Substitute "suction catheter" for each "Pipelle" in the part of the endometrial sampling text that opens with "Endometrial Sampling Devices" and closes with "into the tube.", and give that part again.

Source document |
•••

Endometrial Sampling Devices
When a gynecologist needs to examine the tissue lining the uterus, often because of abnormal bleeding or to check hormone-related changes, they use a thin, flexible suction device called a Pipelle. It’s a narrow plastic tube that’s inserted through the cervix into the uterus. A small internal plunger creates suction, pulling a sample of the uterine lining into the tube.
The Pipelle is popular because it’s minimally invasive and can be done in the office without anesthesia. In a large clinical evaluation of nearly 1,400 women, the Pipelle successfully obtained an adequate tissue sample in about 92% of cases. For the small percentage where it couldn’t collect enough tissue, providers switched to a slightly larger instrument called a Novak curette, which works on a similar suction principle but has a stiffer, wider tip. The procedure typically causes cramping similar to a strong menstrual cramp, lasting a minute or two.
The Hysteroscope: Looking Inside the Uterus
A hysteroscope is a thin, lighted telescope that allows your gynecologist to look directly inside the uterus. It has three main parts: an eyepiece (or video connection), a barrel, and an objective lens at the tip. Modern hysteroscopes connect to a video monitor so the provider can see the uterine cavity on a screen in real time.

•••

Information given |

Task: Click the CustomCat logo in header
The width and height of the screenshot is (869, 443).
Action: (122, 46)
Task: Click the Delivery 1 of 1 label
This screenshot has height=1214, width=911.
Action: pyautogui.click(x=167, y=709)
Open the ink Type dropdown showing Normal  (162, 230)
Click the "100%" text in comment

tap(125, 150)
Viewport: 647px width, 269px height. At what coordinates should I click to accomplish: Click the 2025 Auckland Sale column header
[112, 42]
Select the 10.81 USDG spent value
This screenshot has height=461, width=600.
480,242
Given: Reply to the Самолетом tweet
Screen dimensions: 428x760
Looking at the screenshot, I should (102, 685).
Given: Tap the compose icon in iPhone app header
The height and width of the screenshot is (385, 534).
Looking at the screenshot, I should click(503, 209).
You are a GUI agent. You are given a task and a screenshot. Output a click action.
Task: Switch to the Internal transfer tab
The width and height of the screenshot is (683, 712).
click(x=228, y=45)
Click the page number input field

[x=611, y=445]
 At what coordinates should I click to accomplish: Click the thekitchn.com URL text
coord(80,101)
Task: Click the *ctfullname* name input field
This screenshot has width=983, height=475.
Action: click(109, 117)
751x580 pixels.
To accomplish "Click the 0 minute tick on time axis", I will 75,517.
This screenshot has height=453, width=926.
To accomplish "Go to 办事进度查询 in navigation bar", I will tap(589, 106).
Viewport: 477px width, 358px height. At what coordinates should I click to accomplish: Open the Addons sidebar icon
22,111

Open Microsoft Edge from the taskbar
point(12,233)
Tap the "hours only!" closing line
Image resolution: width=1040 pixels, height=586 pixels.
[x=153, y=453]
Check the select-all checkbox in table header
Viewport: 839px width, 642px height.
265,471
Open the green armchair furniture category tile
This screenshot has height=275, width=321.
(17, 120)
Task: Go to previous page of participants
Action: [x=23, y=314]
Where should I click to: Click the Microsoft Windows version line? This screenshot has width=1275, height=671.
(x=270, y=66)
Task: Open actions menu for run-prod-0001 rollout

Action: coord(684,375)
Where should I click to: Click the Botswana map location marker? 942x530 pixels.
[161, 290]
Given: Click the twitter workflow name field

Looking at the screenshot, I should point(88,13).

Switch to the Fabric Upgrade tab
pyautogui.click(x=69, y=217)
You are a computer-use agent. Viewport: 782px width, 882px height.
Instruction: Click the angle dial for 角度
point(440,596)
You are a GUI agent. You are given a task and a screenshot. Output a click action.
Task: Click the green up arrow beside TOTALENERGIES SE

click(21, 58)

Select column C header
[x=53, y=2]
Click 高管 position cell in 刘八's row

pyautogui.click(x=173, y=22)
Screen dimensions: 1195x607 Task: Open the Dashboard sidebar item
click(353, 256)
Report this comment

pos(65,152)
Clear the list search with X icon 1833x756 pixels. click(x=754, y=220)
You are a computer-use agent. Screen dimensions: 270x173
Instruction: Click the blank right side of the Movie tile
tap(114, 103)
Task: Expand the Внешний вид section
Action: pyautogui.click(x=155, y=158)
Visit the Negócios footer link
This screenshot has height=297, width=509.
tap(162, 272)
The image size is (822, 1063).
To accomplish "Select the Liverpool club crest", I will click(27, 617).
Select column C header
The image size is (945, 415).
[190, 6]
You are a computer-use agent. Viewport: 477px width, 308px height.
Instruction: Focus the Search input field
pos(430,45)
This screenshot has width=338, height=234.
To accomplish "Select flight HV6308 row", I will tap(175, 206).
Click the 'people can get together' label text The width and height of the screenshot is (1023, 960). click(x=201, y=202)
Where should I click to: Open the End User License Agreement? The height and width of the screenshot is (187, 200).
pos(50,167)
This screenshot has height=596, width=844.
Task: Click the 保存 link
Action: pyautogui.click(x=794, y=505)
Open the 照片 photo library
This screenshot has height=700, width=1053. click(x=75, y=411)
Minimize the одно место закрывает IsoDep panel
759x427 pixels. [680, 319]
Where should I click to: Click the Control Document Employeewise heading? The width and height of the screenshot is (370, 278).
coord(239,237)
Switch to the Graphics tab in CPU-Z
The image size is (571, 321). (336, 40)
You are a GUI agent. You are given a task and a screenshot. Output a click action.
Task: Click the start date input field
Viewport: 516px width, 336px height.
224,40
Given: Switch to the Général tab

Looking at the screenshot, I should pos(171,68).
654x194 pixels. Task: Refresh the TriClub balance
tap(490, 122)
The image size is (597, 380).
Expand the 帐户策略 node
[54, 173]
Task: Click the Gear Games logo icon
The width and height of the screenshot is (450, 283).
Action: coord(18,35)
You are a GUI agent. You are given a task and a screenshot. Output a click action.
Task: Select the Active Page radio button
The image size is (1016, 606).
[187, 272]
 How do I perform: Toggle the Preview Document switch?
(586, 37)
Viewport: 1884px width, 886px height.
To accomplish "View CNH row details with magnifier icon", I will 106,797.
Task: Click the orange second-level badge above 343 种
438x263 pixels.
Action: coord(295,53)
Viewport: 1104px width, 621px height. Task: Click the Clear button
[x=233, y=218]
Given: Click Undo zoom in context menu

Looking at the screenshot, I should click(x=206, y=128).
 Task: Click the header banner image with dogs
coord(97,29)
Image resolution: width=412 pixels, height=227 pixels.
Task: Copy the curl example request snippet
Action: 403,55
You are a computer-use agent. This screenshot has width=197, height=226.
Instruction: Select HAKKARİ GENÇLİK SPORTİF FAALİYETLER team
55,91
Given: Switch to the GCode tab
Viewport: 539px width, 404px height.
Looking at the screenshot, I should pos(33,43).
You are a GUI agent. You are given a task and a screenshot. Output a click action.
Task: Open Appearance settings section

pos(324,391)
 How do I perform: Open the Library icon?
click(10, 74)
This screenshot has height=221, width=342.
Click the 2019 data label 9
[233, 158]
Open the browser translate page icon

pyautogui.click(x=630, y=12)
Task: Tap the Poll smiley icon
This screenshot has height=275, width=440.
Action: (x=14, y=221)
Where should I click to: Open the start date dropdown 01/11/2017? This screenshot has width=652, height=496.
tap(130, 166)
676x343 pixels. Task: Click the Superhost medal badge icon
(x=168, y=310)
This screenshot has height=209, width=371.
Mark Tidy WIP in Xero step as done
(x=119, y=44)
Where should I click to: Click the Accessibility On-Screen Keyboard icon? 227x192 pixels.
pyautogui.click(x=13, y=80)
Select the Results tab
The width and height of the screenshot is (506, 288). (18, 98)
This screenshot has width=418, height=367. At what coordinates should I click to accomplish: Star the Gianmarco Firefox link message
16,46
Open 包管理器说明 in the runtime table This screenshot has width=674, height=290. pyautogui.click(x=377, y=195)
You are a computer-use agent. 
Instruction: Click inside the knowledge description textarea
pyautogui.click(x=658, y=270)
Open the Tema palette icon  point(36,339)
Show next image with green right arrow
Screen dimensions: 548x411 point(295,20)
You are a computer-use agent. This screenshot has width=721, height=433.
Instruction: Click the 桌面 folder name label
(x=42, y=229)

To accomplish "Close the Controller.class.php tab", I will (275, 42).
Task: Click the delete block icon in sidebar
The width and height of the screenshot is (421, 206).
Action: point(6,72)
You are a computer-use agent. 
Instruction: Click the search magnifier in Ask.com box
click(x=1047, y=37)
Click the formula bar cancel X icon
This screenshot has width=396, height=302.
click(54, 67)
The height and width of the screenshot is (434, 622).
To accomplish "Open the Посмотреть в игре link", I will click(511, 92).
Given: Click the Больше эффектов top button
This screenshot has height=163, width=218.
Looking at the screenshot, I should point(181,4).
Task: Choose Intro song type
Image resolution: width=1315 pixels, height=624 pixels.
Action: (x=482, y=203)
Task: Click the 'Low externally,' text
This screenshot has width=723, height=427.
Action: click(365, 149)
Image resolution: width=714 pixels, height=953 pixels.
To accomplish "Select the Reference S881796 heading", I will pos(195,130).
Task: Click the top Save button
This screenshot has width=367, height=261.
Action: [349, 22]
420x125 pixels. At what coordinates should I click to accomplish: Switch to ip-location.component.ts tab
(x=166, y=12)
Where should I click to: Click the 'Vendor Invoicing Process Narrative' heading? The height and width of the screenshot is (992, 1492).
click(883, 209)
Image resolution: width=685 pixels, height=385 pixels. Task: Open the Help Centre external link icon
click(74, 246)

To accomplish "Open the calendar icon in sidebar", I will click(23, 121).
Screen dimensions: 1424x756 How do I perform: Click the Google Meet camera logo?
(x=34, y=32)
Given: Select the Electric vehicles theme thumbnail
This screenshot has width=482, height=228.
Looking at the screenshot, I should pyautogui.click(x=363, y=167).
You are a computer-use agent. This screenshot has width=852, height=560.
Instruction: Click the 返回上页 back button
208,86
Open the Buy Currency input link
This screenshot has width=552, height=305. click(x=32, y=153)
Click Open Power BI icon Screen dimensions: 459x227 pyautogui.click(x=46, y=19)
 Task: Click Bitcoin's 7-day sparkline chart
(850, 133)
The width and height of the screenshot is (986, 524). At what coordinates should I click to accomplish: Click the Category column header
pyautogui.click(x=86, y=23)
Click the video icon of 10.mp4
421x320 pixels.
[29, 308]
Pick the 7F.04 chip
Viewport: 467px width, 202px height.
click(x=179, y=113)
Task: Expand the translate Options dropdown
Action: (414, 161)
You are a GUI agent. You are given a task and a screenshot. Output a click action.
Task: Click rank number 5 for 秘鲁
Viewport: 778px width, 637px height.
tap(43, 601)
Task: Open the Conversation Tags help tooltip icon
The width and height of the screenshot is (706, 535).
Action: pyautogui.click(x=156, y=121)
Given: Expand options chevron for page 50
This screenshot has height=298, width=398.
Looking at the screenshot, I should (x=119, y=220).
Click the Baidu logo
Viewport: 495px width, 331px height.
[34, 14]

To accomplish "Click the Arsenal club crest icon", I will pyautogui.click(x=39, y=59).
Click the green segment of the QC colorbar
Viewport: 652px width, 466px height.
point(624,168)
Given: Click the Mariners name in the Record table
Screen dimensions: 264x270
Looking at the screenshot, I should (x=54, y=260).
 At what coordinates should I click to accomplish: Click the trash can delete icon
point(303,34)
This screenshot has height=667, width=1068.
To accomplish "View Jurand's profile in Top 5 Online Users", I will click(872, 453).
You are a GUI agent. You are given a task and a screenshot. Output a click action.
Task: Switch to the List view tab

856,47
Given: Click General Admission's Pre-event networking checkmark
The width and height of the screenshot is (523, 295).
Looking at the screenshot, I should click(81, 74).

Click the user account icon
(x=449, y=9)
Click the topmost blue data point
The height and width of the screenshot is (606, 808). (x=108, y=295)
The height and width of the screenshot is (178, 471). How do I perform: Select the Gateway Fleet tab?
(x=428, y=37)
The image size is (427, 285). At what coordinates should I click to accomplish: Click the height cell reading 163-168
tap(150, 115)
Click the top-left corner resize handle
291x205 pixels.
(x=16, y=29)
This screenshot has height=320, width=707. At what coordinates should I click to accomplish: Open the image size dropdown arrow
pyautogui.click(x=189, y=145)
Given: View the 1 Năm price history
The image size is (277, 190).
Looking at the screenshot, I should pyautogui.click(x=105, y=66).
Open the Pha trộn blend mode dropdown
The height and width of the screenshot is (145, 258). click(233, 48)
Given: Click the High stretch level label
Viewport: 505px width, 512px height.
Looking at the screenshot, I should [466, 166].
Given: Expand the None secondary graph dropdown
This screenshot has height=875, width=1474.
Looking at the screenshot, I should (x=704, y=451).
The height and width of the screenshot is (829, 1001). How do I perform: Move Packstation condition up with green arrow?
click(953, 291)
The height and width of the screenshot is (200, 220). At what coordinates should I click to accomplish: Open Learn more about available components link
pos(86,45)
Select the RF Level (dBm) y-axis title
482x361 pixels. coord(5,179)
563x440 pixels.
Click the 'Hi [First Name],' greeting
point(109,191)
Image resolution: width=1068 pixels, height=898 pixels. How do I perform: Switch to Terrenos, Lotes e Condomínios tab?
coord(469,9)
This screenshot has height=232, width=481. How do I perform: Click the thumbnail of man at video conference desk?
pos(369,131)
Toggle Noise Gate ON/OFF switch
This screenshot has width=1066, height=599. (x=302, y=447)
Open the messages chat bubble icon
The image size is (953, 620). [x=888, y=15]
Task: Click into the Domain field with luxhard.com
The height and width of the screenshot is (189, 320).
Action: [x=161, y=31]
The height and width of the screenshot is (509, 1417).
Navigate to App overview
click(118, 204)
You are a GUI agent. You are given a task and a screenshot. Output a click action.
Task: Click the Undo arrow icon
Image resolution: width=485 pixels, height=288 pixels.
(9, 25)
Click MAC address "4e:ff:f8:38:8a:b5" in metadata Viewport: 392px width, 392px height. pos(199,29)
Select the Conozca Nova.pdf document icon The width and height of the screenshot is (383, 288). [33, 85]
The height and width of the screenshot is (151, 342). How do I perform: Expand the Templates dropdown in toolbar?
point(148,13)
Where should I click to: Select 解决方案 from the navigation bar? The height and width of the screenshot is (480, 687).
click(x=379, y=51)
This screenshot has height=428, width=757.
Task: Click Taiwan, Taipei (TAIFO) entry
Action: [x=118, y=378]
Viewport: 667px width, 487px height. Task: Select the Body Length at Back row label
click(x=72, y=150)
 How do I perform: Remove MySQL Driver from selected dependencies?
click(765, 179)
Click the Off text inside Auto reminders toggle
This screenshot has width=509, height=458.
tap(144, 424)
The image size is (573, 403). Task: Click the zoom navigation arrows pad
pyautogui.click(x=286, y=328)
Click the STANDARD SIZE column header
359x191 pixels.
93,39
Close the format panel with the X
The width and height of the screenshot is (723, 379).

•••

Result of the task |
Endometrial Sampling Devices
When a gynecologist needs to examine the tissue lining the uterus, often because of abnormal bleeding or to check hormone-related changes, they use a thin, flexible suction device called a suction catheter. It’s a narrow plastic tube that’s inserted through the cervix into the uterus. A small internal plunger creates suction, pulling a sample of the uterine lining into the tube.